**Exercise data:**
******************************
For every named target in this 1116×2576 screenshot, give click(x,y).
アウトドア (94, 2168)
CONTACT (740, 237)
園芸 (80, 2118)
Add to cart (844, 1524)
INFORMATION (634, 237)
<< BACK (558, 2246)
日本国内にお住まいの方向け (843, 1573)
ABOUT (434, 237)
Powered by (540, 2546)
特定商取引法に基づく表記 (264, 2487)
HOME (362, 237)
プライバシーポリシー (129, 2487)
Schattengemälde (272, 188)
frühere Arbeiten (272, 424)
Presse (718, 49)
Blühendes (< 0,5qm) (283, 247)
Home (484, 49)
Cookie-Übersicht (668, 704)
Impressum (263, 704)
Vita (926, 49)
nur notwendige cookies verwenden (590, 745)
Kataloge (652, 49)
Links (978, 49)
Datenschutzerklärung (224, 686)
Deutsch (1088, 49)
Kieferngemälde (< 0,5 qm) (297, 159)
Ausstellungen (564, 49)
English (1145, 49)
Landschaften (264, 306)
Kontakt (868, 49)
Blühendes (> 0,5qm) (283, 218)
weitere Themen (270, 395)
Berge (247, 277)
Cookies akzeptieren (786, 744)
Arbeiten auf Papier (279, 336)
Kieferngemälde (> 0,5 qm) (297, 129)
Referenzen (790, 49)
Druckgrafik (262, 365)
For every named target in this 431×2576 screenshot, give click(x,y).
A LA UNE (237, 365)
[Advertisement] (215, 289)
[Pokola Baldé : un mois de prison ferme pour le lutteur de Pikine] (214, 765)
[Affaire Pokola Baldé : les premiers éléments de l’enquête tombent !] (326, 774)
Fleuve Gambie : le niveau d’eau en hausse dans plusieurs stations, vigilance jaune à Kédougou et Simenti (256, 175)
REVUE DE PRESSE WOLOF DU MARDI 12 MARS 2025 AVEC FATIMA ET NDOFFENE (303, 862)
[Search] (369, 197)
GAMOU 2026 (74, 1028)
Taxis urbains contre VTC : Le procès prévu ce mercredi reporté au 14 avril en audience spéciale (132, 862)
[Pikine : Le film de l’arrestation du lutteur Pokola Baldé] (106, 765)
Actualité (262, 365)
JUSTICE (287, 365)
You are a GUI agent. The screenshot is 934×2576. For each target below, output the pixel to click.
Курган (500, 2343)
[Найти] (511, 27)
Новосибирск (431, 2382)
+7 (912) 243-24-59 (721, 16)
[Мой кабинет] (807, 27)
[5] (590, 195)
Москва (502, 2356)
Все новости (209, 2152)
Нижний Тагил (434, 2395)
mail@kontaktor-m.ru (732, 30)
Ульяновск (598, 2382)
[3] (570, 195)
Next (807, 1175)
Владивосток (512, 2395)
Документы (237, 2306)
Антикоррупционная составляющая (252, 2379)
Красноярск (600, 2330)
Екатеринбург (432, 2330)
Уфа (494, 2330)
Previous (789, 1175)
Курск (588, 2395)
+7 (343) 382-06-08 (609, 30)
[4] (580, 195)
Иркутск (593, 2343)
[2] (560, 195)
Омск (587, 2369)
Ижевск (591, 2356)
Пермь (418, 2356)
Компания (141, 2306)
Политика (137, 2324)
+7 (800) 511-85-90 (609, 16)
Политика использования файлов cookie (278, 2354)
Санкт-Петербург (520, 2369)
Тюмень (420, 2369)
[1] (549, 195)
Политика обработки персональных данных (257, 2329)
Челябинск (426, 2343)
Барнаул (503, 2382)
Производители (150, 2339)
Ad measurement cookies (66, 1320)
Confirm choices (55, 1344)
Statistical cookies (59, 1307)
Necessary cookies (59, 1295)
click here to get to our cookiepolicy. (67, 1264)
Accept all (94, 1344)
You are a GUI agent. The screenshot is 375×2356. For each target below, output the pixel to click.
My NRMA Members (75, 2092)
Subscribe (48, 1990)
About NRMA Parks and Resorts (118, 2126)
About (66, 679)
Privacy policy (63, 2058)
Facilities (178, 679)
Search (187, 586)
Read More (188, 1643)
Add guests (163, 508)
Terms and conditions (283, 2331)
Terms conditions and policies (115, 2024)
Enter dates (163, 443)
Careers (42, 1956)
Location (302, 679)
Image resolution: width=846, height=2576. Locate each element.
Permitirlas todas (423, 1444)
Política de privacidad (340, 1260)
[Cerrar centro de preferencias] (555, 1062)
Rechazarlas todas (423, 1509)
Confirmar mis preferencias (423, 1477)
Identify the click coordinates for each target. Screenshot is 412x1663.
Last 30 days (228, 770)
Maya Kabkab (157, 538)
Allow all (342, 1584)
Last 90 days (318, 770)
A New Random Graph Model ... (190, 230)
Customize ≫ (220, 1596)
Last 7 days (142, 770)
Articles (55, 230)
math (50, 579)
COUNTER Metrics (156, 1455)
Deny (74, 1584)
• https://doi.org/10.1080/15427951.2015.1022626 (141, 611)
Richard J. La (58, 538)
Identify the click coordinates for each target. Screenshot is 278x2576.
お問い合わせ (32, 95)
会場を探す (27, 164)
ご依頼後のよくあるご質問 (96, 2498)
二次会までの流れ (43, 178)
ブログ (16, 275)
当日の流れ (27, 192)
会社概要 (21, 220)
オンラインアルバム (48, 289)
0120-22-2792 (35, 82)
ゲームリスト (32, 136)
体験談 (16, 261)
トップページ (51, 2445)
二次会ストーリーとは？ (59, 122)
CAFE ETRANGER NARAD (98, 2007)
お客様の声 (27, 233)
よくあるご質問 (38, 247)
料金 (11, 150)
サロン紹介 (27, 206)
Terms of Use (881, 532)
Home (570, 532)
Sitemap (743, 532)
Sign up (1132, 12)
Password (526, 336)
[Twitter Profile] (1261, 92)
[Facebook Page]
******************************
**Problem statement:**
In the records above, find the lines holding "Terms". Copy each one.

**The completed task:**
Terms and conditions (283, 2331)
Terms conditions and policies (115, 2024)
Terms of Use (881, 532)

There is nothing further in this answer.